Tout évolue ! Soit. Mais pourquoi et pour quoi ? Voilà la grande question depuis les années 1970 (avant, la question était -faussement - résolue d'office par la notion de hasard, cette grande poubelle de nos ignorances). On sait aujourd'hui que la notion de hasard n'est pas suffisante pour expliquer l'évolution. Il faut, en plus, une "volonté" que j'appelle, depuis longtemps, une "intention" immanente (étrangère donc à une quelconque "volonté divine" venue d'un Dieu personnel, extérieur et étranger à l'univers).

Il n'y a pas d'évolution complexifiante, s'il n'y a pas d'intention d'évoluer. Le hasard ne produit pas de complexité. Les mutations génétiques laissées au gré du seul hasard ne produisent que des montres ... ou rien. Pour le dire prosaïquement : qui ne cherche pas, ne trouve rien. Un univers sans intention ne produit pas de complexité.
Mais cette intention n'a rien de surnaturel ; elle est une propriété intrinsèque, inhérente à l'univers.

### Activité:
Prolongez, s'il vous plaît, le texte sur l'intention dans l'évolution en reprenant juste après sa dernière phrase.

### Données fournies:
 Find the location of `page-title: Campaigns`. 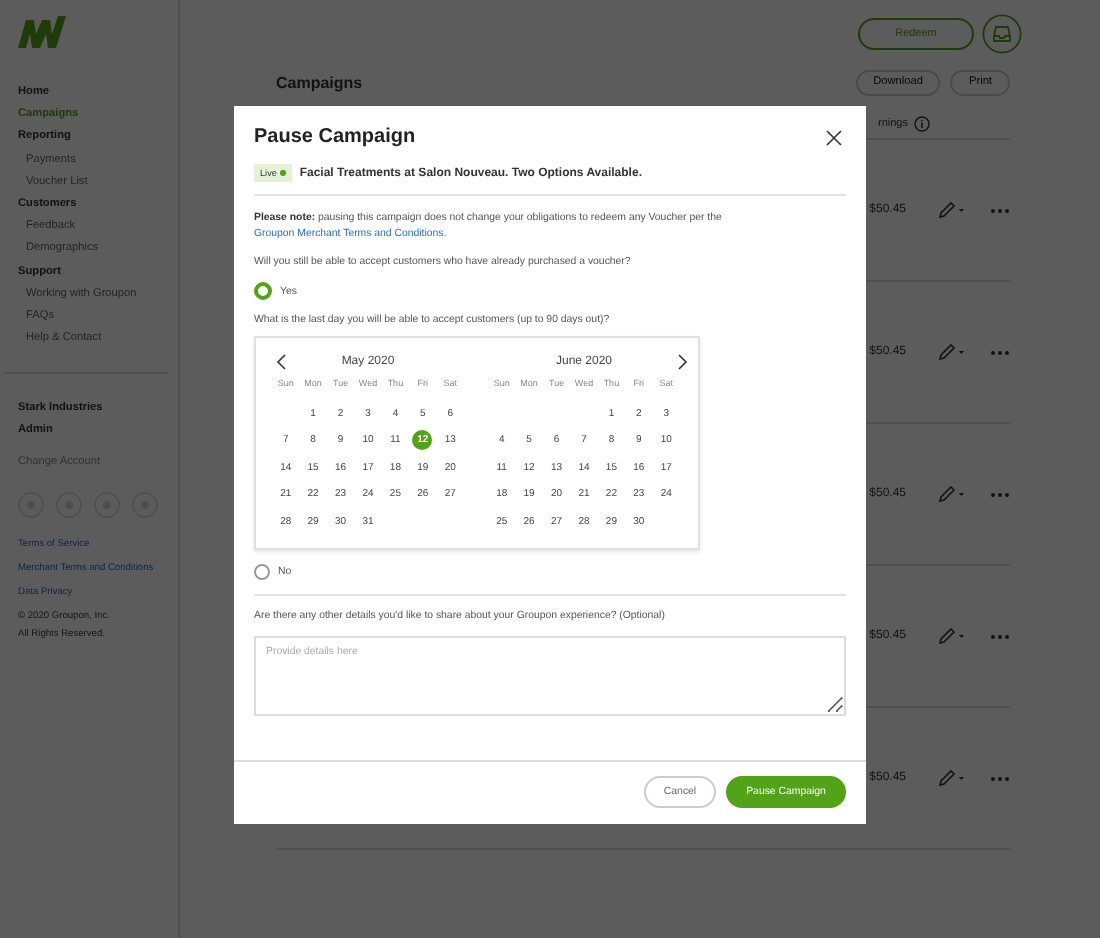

### Réponse rédigée:
Deux questions se posent : quelle est cette intention ? que faut-il pour qu'une telle intention puisse se réaliser ?

Si l'on veut esquiver les piège de la théologie, pour répondre à la question de la nature profonde de l'intention universelle, il faut aller au plus simple : l'intention immanent du Réel est de réaliser tous les possibles qui se présentent (aussi par hasard). Cette intention (cette in-tension, cette tension intérieur) vise donc à l'accomplissement de tous les accomplissables.
L'intention universelle est l'accomplissement en plénitude de soi. Et comme chaque accomplissement partiel fait émerger de nouveaux possibles inédits et imprévisibles, le processus est sans fin.

Intention universelle, intrinsèque et immanente de l'accomplissement de soi en plénitude.
Mais quelle condition faut-il remplir pour que cette intention demeure fidèle à elle-même, au fil du temps, afin d'expliquer l'incroyable cohérence logique de l'univers ? Il faut de la mémoire ! Voilà le deuxième concept-clé : il ne peut pas y avoir d'évolution complexifiante s'il n'y a pas de mémoire dans l'univers. La théorie permet de montrer, d'ailleurs, que la matière est la mémoire universelle au long d'un processus d'accumulation du temps.
Une évolution n'est possible que s'il y a une bipolarité entre mémoire et intention. La mémoire, c'est tout ce qui est advenu ; et l'intention, c'est tout ce qui pourrait advenir.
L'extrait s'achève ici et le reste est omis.